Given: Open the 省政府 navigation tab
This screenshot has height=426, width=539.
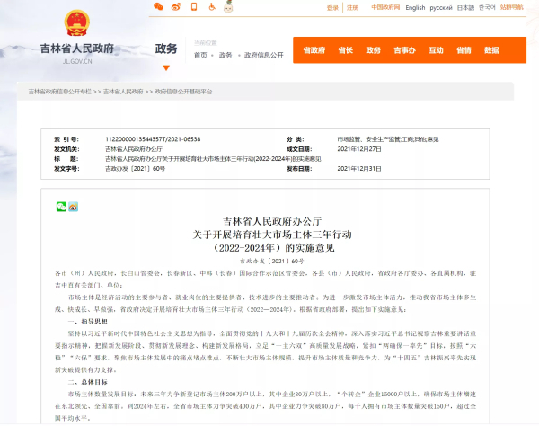Looking at the screenshot, I should pos(314,50).
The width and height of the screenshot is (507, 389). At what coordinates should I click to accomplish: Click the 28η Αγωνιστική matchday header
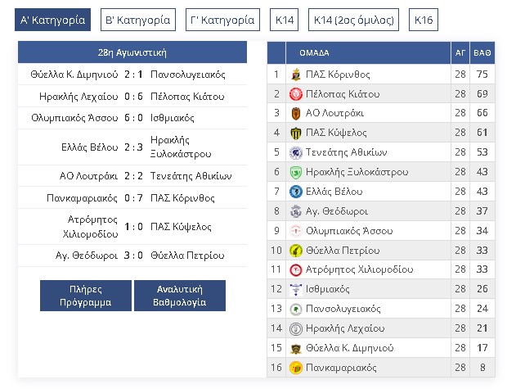(x=132, y=52)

+++++

● **WHAT IS REQUIRED**:
In the copy, every entry must appear exactly as written, and no picture may appear.

● **WORKED SOLUTION**:
Given: Open the 省政府 navigation tab
This screenshot has height=426, width=539.
Looking at the screenshot, I should pos(314,50).
The width and height of the screenshot is (507, 389). At what coordinates should I click to accomplish: Click the 28η Αγωνιστική matchday header
(x=132, y=52)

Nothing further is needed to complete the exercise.